I am unsure the correct wording of this question. Could anyone point me to usage notes or guidance on a construction such as this:

'Theirs was a position known to few.' Or, 'His was a car without equal.'

It seems this is a slightly more literary usage, as clearly the two examples could be rephrased as 'Their position was known to few' and 'His car was without equal.' Is this a form of inversion, which therefore gives it its feeling of being more literary?


2 Answers 2


This is called an 'independent possessive pronoun' or an independent possessive determiner .

They also appear in other situations :

My car is in the garage : can I borrow yours ?

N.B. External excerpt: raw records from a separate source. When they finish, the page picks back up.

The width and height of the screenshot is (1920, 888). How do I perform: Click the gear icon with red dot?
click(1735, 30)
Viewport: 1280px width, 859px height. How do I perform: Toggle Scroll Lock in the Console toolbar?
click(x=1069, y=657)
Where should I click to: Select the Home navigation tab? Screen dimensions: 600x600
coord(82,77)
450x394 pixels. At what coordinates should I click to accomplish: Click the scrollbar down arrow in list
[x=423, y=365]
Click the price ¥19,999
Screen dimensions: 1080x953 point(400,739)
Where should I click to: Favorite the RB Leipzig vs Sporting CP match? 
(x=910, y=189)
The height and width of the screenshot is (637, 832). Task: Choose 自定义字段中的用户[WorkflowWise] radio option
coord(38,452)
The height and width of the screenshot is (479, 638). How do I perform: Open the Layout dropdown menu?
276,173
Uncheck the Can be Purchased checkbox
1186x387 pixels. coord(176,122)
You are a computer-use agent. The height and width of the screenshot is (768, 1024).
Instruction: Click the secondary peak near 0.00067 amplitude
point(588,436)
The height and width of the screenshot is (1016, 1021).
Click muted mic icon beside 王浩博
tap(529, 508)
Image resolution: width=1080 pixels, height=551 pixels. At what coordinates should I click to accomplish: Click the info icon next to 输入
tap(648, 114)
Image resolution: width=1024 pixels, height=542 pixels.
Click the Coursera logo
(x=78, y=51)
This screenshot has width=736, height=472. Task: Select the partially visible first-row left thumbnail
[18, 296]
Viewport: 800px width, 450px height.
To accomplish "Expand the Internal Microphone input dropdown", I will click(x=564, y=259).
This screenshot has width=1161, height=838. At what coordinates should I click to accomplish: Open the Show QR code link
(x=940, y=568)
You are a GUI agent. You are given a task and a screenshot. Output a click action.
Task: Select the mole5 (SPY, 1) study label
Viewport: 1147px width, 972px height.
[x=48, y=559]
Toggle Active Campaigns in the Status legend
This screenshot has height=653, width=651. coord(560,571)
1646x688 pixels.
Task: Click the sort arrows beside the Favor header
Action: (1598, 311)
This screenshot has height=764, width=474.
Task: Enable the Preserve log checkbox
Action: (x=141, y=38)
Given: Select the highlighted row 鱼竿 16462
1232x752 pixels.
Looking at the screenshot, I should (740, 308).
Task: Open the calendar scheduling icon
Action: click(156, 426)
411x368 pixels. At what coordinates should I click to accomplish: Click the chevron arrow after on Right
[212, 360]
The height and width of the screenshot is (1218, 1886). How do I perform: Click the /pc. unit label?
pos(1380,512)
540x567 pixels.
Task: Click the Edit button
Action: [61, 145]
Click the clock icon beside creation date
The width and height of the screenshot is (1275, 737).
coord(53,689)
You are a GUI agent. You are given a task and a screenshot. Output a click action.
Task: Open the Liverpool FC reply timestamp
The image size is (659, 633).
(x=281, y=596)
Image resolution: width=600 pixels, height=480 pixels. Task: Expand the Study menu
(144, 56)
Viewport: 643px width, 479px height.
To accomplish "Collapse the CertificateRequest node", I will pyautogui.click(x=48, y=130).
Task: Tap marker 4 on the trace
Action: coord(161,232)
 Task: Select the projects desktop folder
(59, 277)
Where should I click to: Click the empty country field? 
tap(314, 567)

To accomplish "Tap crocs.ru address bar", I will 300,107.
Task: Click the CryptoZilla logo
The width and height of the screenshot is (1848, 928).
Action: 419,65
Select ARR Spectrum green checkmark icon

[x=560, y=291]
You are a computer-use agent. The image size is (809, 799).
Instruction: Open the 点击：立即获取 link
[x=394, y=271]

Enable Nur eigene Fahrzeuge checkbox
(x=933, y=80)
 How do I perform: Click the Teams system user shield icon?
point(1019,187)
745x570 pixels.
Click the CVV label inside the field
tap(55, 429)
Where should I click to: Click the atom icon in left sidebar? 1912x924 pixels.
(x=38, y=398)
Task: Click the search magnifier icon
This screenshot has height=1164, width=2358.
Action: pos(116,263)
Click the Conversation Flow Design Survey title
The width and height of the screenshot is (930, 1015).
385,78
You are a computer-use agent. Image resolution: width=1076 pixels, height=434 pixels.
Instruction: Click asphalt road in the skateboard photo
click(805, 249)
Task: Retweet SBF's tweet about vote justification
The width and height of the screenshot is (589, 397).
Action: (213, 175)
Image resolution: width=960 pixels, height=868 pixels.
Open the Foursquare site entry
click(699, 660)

Your own example is, indeed, a literary device which emphasises the importance of that which is possessed, by stating the possession independently of the thing itself.

  • Most uses in colloquial english are based on parallelism: "My car is really old and crappy; yours is great."
    – Stuart F
    Dec 14, 2023 at 9:50

Fronting is the generic term for moving to the beginning of a clause a constituent that does not normally appear there. This gives that constituent a greater emphasis than it would have in its more normal position.

Fronting: Definition and Examples

In your examples, the fronted constituents are the independent possessive pronouns theirs and his. Pronouns which precede their referents are examples of cataphora, i.e. forward pointing (in this case to position and car). The much more more usual backward pointing pronouns are examples of anaphora.

Cataphora in English Grammar

  • O.P.'s examples and rephrases all begin with the possessives, though, so this phenomenon would not seem to differentiate them. Oct 29, 2020 at 18:16
  • @Brian Donovan. That's correct. But the pronouns in question are independent. And so in this case we can differentiate cataphora (His was a car without equal) and anaphora (The/A car without equal was his.)